** Begin SOURCE DOCUMENT **
The music video for "I Don't Need a Man" was shot towards the end of July 2006. The following month, Chris Applebaum was confirmed to be the director for the visual. In a blog entry, Roberts deduced that the music video was feminine and simple comparing it to "a modern day scene from Grease (1978). She elaborated the showed their "female ways" in the video like, doing their hair and makeup and shaving their legs. The group performs choreographed dance routines which include a seated one, mimicking a hair salon scene. A writer for The Irish Times described the videos as "raunchy". At the 2007 MTV Australia Video Music Awards the video received a Sexiest Video nomination.

==Track listings and formats==

UK digital download and European CD single
1. "I Don't Need a Man" – 3:40
2. "We Went as Far as We Felt Like Going" – 3:52

International digital EP
1. "I Don't Need a Man" – 3:40
2. "I Don't Need a Man" (instrumental) – 3:29
3. "We Went as Far as We Felt Like Going" – 3:52

Australian and UK maxi CD single
1. "I Don't Need a Man" – 3:40
2. "I Don't Need a Man" (instrumental) – 3:29
3. "We Went as Far as We Felt Like Going" – 3:52
4. "I Don't Need a Man" (music video) – 3:40

US Hit 3 Pack EP
1. "I Don't Need a Man" – 3:40
2. "Don't Cha" (featuring Busta Rhymes) – 4:33
3. "Buttons" (featuring Snoop Dogg) – 3:51

== Credits and personnel ==

Credits adapted from the liner notes of PCD and Tidal.

Recording
- Mixed at The Record Plant (Hollywood, California)
** End SOURCE DOCUMENT **
** Begin MATERIAL SHOWN **
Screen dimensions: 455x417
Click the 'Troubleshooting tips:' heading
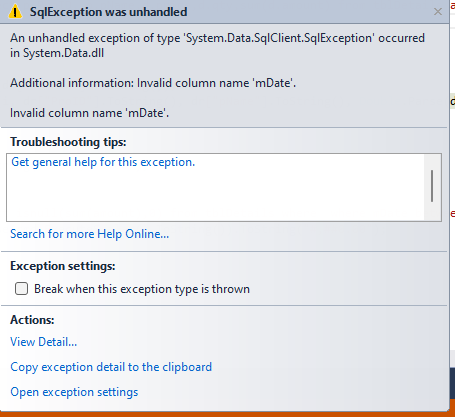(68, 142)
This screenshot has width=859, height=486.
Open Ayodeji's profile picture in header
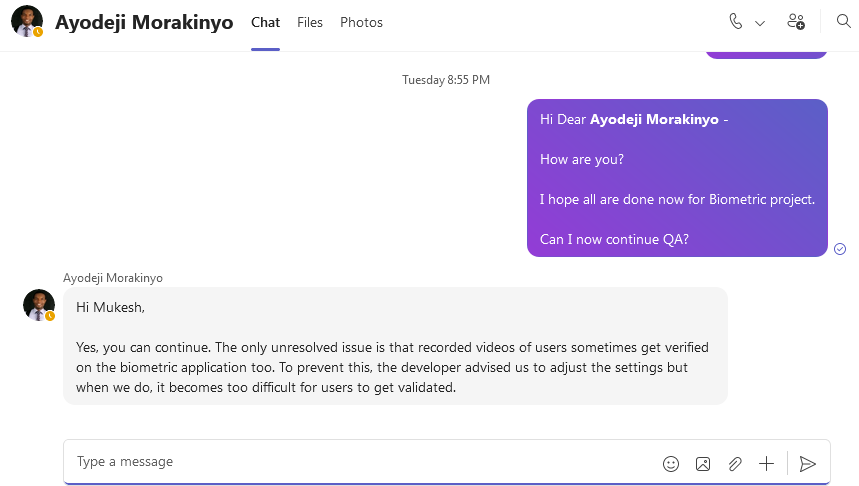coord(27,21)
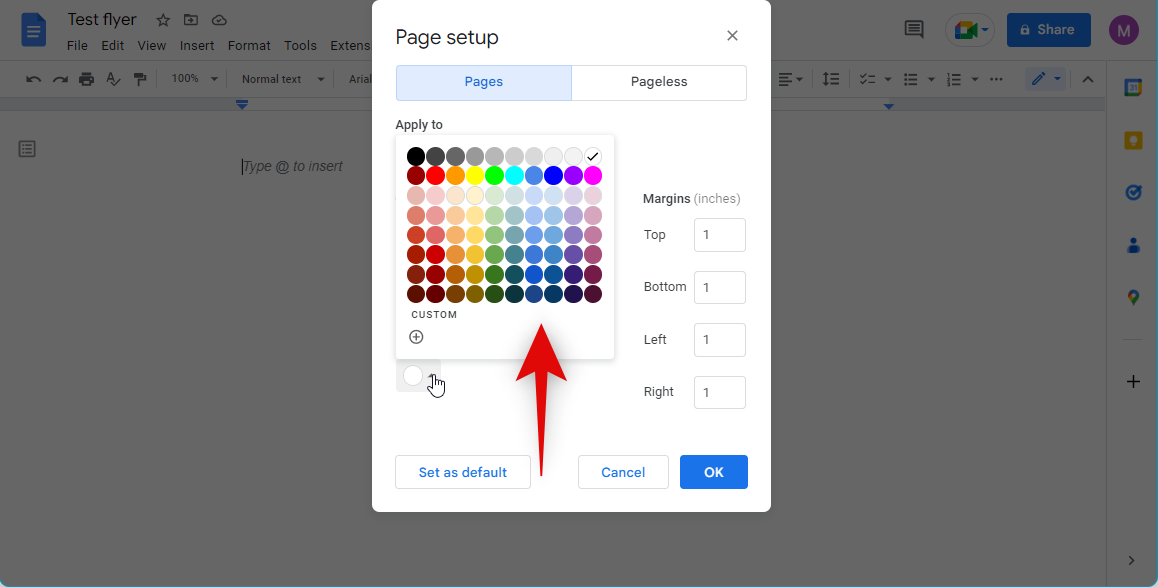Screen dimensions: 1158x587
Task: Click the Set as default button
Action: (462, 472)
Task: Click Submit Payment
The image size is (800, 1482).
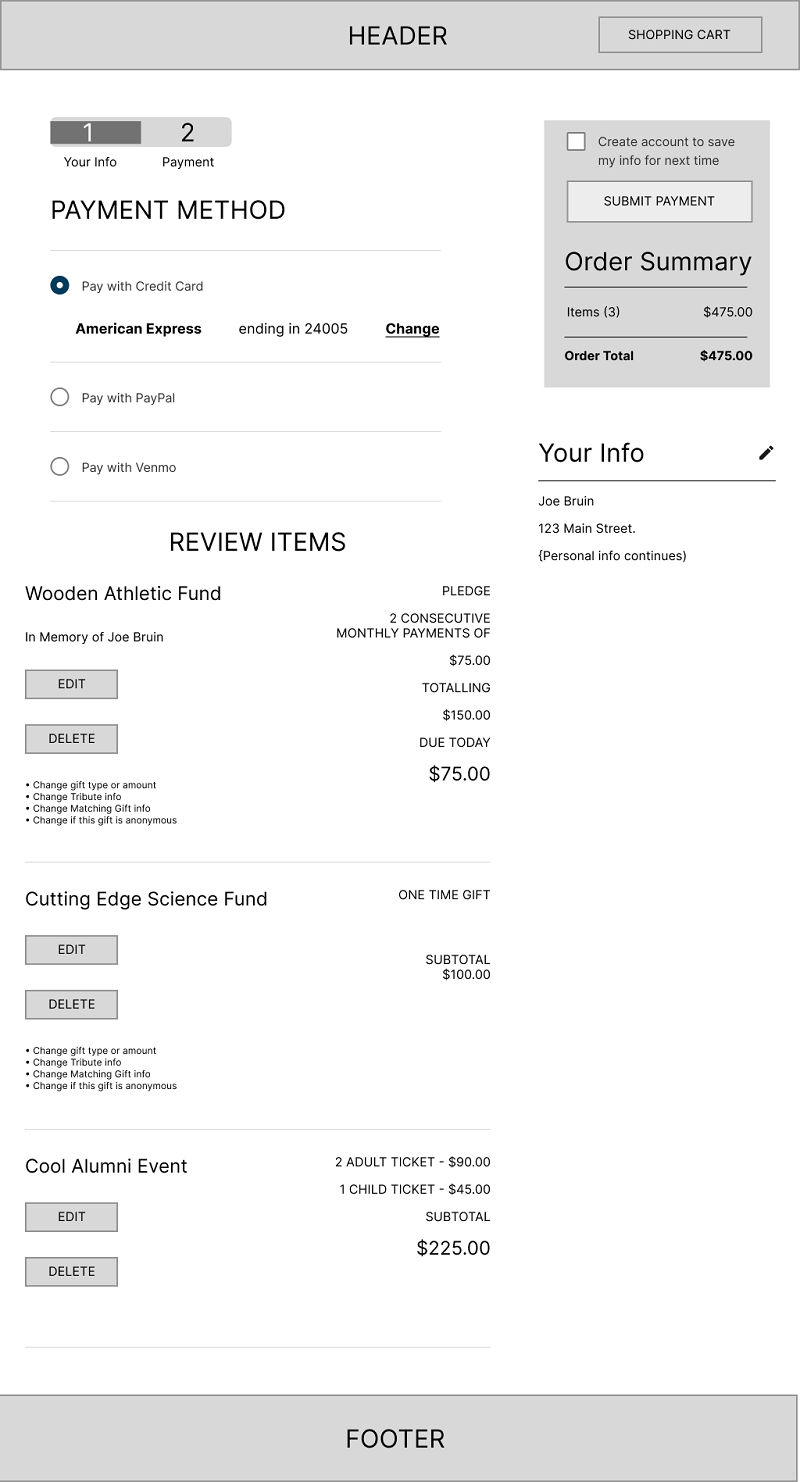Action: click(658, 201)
** End MATERIAL SHOWN **
* _TASK_
Answer these from the text on "I Don't Need a Man":
(a) Who was confirmed as director of the music video?
(b) Where was the song mixed?
(c) What length is listed for the instrumental version of "I Don't Need a Man"?

* _SOLUTION FOR THIS TASK_
(a) Chris Applebaum
(b) The Record Plant (Hollywood, California)
(c) 3:29